Du coin de l'oeil, je regardai mon père la regarder. De ses trois filles, c'était la seule qu'il considérait de cette façon. On y lisait de l'amour. De l'admiration. Fana avait eu son diplôme de fin d'études. Fana avait fait son service militaire au camp de Sawa et en était revenue. Fana travaillait pour la Patrie.
[...] Fana voulait conduire des trains. Chaque jour, à l'avant de l'une de ces locomotives à vapeur, sur l'unique ligne de chemin de fer, relier Asmara à Massawa. S'arrêter dans les petites gares, traverser les forêts d'épineux, les plaines piquées de cactus et enfin, arriver au bord de la mer Rouge, comme au bord du monde.' 
Les objets dans ce livre sont ambivalents parce qu'ils permettant au lecteur de voir, de palper, de sentir la réalité de ce monde, mais par là même on ne peut pas oublier que toute cette réalité, matérielle et sensible, est aussi un obstacle. Que ce soit le sable, l'eau, les barbelés ou même les tissus et les bois, ce sont eux qui font l'étoffe du monde et donc qui présentent aux personnages et à leurs rêves la résistance du réel. Seul le père de Mila, souffleur de verre, peut plier, transformer, vaincre, en un instant précieux, la solidité de la matière inerte: entre ses mains et au rythme de ses expirations, le verre liquide et élastique se tord et se laisse modeler.
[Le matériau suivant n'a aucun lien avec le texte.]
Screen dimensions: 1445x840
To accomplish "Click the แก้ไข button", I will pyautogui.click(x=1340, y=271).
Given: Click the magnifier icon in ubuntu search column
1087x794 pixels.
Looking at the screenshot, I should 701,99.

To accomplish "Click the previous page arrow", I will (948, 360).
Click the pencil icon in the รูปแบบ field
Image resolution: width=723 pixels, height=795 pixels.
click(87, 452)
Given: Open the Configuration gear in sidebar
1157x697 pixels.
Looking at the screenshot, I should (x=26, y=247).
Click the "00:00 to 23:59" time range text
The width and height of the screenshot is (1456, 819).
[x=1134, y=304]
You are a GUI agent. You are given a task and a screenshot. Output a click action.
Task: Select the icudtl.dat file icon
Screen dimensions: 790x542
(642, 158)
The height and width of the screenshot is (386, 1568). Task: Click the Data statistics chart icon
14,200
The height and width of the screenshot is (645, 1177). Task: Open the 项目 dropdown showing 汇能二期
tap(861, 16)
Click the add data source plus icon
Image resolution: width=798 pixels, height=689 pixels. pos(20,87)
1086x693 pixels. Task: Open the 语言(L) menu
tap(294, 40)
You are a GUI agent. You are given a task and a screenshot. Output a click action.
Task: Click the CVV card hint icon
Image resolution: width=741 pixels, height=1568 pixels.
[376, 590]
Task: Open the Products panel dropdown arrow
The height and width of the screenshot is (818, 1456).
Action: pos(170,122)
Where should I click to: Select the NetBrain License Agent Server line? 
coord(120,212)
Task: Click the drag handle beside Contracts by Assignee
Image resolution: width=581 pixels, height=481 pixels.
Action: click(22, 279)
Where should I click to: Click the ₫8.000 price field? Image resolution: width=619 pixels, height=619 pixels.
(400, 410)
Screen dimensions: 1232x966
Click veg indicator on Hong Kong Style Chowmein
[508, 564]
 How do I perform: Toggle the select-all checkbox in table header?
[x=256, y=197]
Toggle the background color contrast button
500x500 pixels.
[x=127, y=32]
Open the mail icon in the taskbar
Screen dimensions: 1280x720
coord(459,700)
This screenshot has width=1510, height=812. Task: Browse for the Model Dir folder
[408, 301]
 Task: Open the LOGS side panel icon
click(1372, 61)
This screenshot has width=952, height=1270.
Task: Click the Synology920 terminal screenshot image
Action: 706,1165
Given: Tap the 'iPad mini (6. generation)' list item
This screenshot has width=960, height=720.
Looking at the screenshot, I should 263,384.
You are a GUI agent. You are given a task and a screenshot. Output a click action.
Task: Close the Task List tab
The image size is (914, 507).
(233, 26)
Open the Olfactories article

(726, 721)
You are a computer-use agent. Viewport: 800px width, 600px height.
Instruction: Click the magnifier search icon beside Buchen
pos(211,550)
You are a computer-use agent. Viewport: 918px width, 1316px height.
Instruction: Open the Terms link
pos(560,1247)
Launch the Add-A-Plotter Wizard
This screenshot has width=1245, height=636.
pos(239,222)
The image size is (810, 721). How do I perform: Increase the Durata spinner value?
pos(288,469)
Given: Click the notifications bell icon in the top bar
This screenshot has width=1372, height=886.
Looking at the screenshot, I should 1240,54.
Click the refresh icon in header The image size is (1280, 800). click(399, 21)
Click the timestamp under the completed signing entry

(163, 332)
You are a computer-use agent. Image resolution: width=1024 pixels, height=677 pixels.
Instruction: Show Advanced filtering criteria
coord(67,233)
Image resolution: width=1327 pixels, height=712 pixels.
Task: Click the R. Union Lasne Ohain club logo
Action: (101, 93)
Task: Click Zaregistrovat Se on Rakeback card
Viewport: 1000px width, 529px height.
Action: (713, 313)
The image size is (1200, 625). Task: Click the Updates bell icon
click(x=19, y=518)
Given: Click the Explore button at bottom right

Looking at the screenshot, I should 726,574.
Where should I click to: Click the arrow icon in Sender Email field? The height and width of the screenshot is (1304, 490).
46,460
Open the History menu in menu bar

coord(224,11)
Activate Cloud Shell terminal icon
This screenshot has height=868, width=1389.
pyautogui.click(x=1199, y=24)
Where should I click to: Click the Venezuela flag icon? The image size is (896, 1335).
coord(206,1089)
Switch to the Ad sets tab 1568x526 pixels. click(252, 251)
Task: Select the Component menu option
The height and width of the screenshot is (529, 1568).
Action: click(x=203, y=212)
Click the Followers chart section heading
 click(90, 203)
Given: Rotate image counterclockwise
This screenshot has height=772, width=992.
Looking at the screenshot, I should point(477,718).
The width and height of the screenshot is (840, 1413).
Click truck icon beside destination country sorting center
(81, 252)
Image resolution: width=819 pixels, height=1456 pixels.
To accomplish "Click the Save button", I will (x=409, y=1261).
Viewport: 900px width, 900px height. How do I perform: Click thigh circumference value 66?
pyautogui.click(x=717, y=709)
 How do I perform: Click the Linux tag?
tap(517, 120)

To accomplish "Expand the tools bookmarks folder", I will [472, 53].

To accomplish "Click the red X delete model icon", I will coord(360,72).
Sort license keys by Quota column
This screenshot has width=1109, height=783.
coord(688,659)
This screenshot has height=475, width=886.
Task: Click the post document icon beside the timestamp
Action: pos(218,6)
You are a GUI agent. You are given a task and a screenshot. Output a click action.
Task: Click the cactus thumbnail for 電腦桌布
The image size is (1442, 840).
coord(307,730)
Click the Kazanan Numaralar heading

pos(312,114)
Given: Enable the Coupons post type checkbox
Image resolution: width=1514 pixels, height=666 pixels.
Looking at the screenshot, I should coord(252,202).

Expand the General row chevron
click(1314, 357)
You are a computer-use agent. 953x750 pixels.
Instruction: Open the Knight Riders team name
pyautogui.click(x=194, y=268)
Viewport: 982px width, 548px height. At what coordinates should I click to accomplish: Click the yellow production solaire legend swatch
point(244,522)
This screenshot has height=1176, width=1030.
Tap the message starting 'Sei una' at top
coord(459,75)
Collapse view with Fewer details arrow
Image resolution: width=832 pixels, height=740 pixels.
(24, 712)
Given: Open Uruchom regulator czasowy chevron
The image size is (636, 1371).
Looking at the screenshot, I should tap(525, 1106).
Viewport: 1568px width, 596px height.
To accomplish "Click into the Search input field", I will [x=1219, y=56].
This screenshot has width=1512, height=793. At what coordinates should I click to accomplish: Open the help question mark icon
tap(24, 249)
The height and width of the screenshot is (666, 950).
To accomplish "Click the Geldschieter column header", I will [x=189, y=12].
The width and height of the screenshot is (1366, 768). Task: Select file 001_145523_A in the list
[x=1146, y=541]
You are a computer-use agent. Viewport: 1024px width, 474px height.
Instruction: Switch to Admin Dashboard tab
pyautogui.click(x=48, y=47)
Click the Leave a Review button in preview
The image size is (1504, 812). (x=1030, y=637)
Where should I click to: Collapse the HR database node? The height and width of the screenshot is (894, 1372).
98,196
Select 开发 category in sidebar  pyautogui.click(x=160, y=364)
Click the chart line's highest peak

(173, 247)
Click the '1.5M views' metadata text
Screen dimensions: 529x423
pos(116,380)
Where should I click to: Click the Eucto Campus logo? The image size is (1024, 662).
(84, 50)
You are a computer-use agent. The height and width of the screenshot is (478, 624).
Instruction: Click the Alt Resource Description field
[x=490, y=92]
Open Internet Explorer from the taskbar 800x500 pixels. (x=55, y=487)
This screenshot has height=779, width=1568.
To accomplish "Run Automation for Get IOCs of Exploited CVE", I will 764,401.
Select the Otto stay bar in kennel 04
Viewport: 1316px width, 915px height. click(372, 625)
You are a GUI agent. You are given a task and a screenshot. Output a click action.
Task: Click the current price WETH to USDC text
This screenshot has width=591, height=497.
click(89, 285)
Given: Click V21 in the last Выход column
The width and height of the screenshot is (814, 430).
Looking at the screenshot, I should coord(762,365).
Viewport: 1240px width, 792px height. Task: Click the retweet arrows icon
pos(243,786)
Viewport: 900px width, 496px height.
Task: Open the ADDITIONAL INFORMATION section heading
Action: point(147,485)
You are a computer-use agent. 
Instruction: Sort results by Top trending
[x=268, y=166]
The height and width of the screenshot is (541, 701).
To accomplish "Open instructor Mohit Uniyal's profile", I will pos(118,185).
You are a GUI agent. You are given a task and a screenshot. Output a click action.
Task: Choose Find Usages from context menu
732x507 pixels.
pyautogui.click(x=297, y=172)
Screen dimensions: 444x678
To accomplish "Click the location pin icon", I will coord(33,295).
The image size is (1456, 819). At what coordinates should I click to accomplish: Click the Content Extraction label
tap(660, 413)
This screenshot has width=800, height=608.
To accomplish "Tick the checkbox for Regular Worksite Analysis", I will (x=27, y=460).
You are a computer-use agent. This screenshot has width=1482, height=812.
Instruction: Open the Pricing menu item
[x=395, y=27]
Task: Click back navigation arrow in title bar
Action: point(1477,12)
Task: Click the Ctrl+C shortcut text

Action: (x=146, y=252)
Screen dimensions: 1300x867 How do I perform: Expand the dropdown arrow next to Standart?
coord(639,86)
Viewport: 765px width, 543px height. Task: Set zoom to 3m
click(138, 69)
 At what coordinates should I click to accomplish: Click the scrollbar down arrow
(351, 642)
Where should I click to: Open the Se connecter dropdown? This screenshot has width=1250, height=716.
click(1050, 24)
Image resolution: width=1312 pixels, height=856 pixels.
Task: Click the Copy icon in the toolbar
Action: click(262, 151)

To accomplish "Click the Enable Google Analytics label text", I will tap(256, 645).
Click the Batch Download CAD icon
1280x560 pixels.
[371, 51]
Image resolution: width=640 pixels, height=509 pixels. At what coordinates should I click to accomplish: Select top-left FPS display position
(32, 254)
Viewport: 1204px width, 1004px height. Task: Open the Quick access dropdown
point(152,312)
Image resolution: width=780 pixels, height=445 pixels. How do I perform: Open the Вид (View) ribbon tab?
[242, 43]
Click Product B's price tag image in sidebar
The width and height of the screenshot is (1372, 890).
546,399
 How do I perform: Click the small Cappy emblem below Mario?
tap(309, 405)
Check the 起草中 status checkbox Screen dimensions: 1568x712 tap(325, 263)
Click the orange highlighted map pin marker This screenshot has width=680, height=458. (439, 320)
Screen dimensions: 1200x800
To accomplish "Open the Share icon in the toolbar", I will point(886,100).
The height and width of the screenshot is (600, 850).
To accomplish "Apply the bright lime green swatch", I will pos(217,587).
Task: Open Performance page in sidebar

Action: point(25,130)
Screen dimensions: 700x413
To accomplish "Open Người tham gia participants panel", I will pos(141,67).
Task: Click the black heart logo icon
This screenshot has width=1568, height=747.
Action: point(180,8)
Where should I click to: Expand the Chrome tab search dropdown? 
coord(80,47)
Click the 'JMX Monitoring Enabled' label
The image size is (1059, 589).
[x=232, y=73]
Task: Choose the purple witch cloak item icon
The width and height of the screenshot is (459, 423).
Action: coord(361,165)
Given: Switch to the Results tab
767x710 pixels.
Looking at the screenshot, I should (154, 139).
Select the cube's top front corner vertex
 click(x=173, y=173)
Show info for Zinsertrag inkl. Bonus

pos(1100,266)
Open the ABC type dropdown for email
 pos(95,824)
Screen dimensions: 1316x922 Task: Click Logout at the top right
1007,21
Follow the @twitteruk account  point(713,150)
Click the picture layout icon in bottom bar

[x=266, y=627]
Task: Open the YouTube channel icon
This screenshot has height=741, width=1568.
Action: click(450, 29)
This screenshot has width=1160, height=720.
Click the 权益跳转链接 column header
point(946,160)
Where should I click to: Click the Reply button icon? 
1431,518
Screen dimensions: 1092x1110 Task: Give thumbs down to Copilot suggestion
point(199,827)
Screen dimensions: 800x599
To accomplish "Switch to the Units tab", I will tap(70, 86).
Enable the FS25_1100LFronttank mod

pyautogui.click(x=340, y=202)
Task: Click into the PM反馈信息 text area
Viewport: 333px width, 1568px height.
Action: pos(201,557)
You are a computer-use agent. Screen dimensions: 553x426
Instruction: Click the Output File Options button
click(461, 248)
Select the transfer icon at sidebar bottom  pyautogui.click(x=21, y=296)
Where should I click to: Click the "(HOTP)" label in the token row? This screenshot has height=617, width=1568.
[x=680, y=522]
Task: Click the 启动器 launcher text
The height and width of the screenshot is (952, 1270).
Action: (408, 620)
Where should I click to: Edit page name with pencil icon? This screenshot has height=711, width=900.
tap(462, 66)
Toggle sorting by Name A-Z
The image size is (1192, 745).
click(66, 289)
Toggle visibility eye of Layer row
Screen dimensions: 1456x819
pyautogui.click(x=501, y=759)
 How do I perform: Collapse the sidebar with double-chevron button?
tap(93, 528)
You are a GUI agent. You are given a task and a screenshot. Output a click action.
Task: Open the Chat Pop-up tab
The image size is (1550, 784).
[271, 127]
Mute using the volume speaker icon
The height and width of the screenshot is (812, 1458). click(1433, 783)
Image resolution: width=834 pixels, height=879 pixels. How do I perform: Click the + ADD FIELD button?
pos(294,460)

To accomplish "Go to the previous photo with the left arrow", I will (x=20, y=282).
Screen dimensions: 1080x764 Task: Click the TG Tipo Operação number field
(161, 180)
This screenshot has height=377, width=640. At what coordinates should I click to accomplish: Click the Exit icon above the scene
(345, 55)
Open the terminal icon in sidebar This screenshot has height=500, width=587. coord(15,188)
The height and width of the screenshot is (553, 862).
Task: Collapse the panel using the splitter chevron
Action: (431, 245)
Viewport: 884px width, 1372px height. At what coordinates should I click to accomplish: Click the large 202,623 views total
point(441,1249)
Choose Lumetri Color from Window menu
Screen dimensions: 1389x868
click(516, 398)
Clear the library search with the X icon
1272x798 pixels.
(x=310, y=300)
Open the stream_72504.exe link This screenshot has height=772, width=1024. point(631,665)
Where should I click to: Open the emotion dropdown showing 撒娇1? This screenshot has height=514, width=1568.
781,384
Les personnages sont souvent minéraux, rigides et impassibles, s'opposant silencieusement aux autres comme des objets. La mère de Mila d'abord, qui
's'était coulée dans un fauteuil orange et était restée sans bouger, retranchée derrière des lunettes noires qui lui mangeaient le visage.'
Et plus tard, et plus sinistrement, un autre personnage sur l'embarcation qui emmène les adolescents à Lampedusa, 'raidie dans la même position grotesque', dormant 'les yeux ouverts'. A côté de ces personnages solidifiés, emmurés, inflexibles, la vivacité et l'énergie des autres est d'autant plus bouleversante.

Les personnages resteront séparés les uns des autres, jamais tout à fait capables de se comprendre. Il y a de la solidarité et de la coopération, et même de l'empathie, mais les voix qu'on entend sont inéluctablement cloisonnées, isolées par leurs histoires différentes et leurs perceptions du monde qui ne pourront jamais s'accorder. Comme l'île qui est le centre de l'histoire, les personnages sont insulaires, se protègent et s'enferment. Il n'est pas question ici de grands sentiments universels, mais de ce qui pousse certaines personnes, dans certaines conditions, à se rencontrer et à s'épauler. Mais jamais ce rapport à l'autre n'est présenté comme facile, et il reste extrêmement fragile.

C'est une vraie réussite, ce Refuges - tant de calme, de précision, de beauté, de mesure et de patience dans un champ littéraire (celui de la littérature ado) très intense, hyperbolique, rapide. J'espère qu'il aura tous les honneurs qu'il mérite, et je sais qu'il est déjà encensé par la critique, mais je souhaite surtout que de nombreux adolescents découvrent et savourent cette écriture dense, tranquille et biseautée d'Annelise, qui atteint ici son apogée.